To solve a set of simultaneous equations, order the equations as if you were solving them by elimination. Then, the numerator of the variable you are solving for is the coefficient of the other variable in the first equation times the constant in the 2nd equation minus the coefficient of the other variable in the 2nd equation times the constant in the first equation. The denominator of the variable you are solving for is the coefficient of the variable you are solving for in the 2nd equation times the coefficient of the other variable in the first equation minus the coefficient of the variable you are solving for in the first equation times the coefficient of the other variable in the 2nd equation.

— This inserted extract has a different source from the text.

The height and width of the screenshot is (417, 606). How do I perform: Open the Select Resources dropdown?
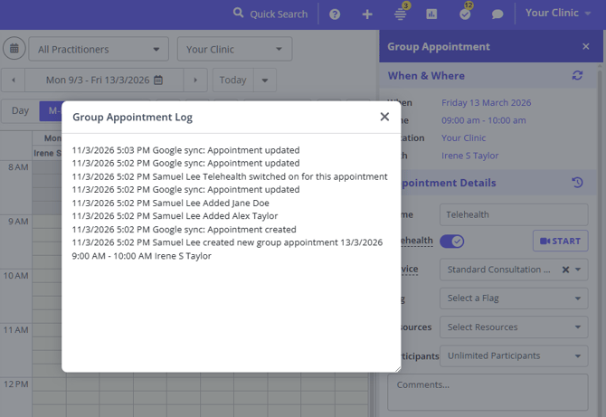click(513, 327)
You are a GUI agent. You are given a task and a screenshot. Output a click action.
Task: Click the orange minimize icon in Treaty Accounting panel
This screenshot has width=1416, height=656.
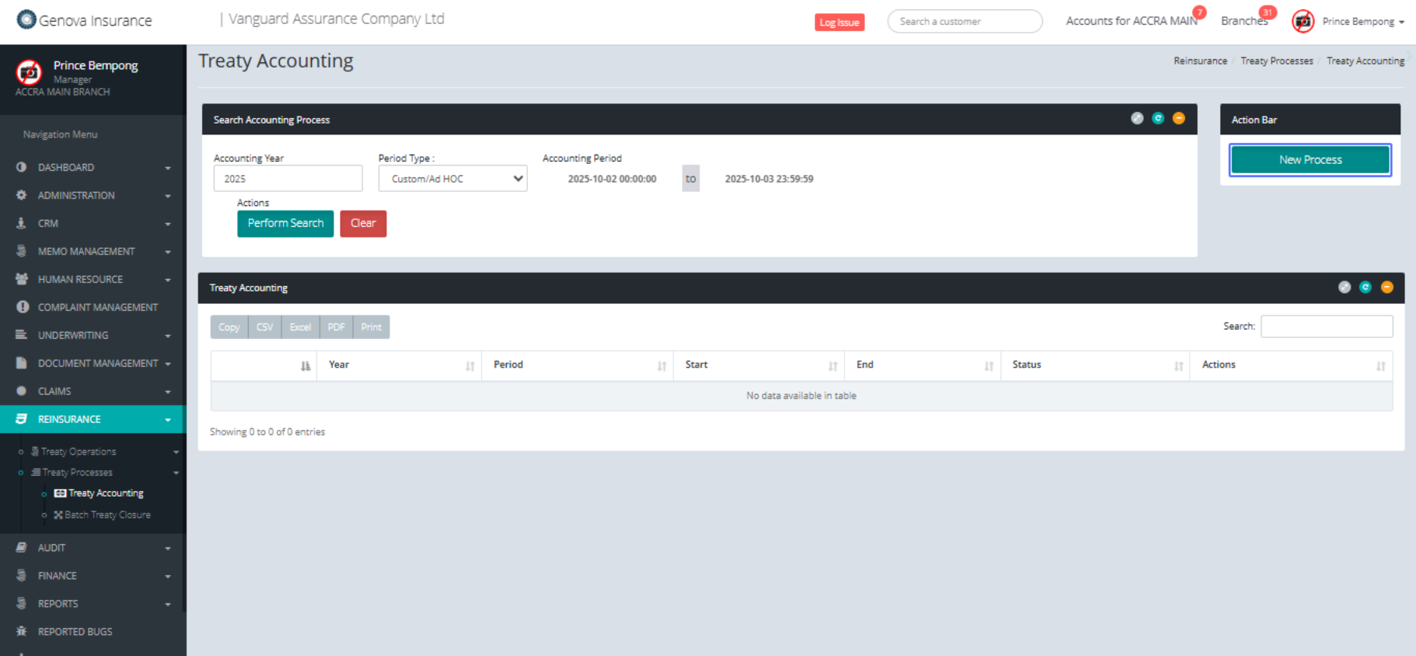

An example is shown in the video.

 

Tip 7: Find the 10s complement of a number

This will begin to be more useful as I put up more advanced tips and such.

To find the 10s complement of a number, subtract each of the digits except the rightmost digit of this number from 9. Subtract the rightmost digit from 10. These digits, from left to right, form the 10s complement. An example is in the video above.

Tip #6: Convert Kilometers to Miles

This is by no means going to be exact, but it will give you a rough idea of how many miles is in a given number of kilometers and vice versa.

To convert from kilometers to miles, simply divide the number of kilometers by 8 and then multiply by 5.

To convert from miles to kilometers, do the reverse: Divide by 5, then multiply by 8.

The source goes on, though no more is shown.